After the obvious cheating case from DEC’14 (you can read here about it), which however was not handled in any way by Codechef, the users @msm1993 and @kutengine cheated again - this time in a very elaborate manner. At first sight it seems that their solutions are very different - and on the surface they are. But the core idea (and even the data encoded in their source code) is exactly the same.
This is @msm1993’s top submission: http://www.codechef.com/viewsolution/5874709
This is @kutengine’s top submission: http://www.codechef.com/viewsolution/5875762
If one just looks at them they seem very different (and indeed I thought the same thing, too, at first). However, they are in fact almost the same solution at the core - but implemented in two different ways.
@msm1993 has a function called void init_permutation(), which does exactly the same thing as @kutengine’s void init_swap_positions() function from the Permutation namespace. Note that even the number of generated permutations is the same (8000000 in both cases) and they both use the value 6666 when deciding which permutations to store (in @msm1993’s solution it is #define MOD 6666, while in @kutengine’s solution it is const int MDN = 1111 * 6; - as if it were hard to do the math ).
The differences do not stop here. Both @msm1993 and @kutengine have a bunch of data encoded in their solutions, which is data tuned to the official test cases. Although encoded differently, this data is the same.
I will start with the data in @kutengine’s solution. Let’s take the array char pps[6][10005]. The first string in this array starts with “echzdfzdhhzejz”. If we look at the function void init() { from the namespace ZipInt, which decodes this data, we see that ‘z’ is a delimiter and that the other letters are digits (‘a’=0, ‘b’=1, ‘c’=2, …). Thus, this array contains in fact numbers. If we decode the numbers from the prefix I extracted we get: “ech”=427, “df”=35, “dhh”=377, “ej”=49.
@msm1993 encodes the same data in a much more elaborate way, in the arrays int p[][ML], int f[][ML] and int e[][ML]. These arrays are decoded within the class called FastRandomGenerator. By looking at the class we see first that it selects prime numbers in the int gen[ML] array, by using a sieve-based algorithm. It gets gen[0]=2, gen[1]=3, gen[2]=5, gen[3]=7, gen[4]=11, gen[5]=13, gen[6]=17, etc. The gen array is used in the next() function of the FastRandomGenerator class, which decodes the p, f and e arrays. By looking at the code we see that p says the number of elements of f to consider. f contains indices in the gen array (i.e. indices of prime numbers) and e contains the exponent of these prime numbers.

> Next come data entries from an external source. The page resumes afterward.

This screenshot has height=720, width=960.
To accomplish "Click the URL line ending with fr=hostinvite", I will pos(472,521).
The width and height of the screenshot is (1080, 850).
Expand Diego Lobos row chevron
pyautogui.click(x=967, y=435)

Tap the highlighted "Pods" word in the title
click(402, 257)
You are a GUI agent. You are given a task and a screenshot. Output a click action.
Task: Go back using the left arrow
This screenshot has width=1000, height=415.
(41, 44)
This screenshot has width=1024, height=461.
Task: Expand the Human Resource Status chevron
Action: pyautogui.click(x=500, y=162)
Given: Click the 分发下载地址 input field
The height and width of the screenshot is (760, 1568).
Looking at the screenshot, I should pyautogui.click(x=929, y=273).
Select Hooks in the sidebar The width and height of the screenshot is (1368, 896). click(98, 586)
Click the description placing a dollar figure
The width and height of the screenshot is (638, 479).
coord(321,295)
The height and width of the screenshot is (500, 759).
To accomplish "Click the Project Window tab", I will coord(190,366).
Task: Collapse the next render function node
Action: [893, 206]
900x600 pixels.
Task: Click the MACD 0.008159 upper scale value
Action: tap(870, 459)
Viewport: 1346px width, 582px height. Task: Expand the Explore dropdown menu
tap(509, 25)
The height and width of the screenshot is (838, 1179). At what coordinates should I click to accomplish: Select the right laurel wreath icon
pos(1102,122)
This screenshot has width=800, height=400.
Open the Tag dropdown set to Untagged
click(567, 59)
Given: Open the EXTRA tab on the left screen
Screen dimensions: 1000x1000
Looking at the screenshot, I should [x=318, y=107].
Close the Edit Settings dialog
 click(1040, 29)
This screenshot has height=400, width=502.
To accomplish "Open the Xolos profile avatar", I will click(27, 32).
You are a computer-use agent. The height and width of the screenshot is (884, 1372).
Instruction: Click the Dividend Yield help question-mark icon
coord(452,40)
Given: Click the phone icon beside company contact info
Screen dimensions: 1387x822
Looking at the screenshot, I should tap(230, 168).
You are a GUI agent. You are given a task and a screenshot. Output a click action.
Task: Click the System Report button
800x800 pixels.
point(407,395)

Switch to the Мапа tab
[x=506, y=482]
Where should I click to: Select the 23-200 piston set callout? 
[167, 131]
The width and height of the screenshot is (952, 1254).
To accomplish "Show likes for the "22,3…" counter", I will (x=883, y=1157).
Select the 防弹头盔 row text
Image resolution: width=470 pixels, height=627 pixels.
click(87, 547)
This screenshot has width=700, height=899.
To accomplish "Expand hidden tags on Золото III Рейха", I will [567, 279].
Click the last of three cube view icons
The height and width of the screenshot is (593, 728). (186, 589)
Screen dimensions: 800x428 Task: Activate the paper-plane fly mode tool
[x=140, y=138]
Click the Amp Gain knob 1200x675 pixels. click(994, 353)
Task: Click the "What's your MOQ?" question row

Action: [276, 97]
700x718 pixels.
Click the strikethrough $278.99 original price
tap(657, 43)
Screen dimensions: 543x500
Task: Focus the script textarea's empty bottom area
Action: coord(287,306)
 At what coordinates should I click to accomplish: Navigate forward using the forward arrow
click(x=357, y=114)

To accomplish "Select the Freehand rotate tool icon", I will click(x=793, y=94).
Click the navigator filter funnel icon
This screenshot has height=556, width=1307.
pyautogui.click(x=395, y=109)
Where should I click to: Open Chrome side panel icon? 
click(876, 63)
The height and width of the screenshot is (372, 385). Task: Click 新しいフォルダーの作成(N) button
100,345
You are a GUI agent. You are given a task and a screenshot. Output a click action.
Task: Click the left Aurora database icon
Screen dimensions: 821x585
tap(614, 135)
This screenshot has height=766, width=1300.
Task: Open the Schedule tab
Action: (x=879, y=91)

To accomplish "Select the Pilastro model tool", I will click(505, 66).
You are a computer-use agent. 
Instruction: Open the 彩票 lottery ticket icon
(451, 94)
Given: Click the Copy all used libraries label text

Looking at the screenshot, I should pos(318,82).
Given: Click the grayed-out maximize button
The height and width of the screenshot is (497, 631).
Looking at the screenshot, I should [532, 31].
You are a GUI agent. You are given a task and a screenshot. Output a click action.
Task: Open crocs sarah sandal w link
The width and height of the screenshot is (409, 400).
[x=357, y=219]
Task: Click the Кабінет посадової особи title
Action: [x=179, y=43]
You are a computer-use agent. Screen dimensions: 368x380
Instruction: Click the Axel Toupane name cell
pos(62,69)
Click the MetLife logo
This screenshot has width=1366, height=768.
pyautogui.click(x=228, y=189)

Here’s a prefix of the p, f and e arrays from @msm1993’s solution:
- int p[][ML] = { {3, 1, 1, 2
- int f[][ML] = { {1, 4, 5, 11, 74, 1, 6
- int e[][ML] = { {1, 1, 1, 1, 1, 1, 1
The first number returned by the first call of the next() function considers the first 3 numbers of the array f: gen[1] x gen[4] x gen[5] = 3 x 11 x 13 = 429. Note that the function subtracts 2 from this multiplication, so the first returned number is 427 (the same as in @kutengine’s solution).
The second number returned by next() is simply gen[11]-2. You can check here that gen[11]=37 and, thus, the function returns 35 (the same as @kutengine’s 2nd number).
The 3rd number returned by next() is gen[74]-2. Use the same link to see that gen[74]=379 and, thus, the returned number is 377 (the same as @kutengine’s 3rd number).
The 4th number returned by next() considers the following 2 values from the array f (because the corresponding value from the p array is 2). Thus, it returns gen[1] x gen[6] - 2 = 3x17-2 = 49 (the same as @kutengine’s 4th number).
I will not continue with the other numbers because there are too many of them, but I hope that the pattern is clear.
@kutengine and @msm1993 implemented basically the same core solution which contains the same data tuned on the official test cases. However, in order to deceive anyone who would look at both their source codes, they implemented things differently and encoded the data in different formats, in order to seem that they have unrelated solutions.
For me the annoying part here is that what they did is essentially equivalent to using 2 accounts in order to be able to make twice as many submissions to the challenge problem (and the more submissions one makes, the more data one gets and, thus, one’s solution is tuned much more to the official test cases). Then they used the data obtained by making submissions to the challenge problem from 2 accounts. I can say that if I had been able to make 1000 submissions to the challenge problem (instead of only 500), I could have tuned my solution much more and I could have obtained a significantly better score than the one I did with only 500 submissions (this assuming I would have had the time to make 1000 submissions).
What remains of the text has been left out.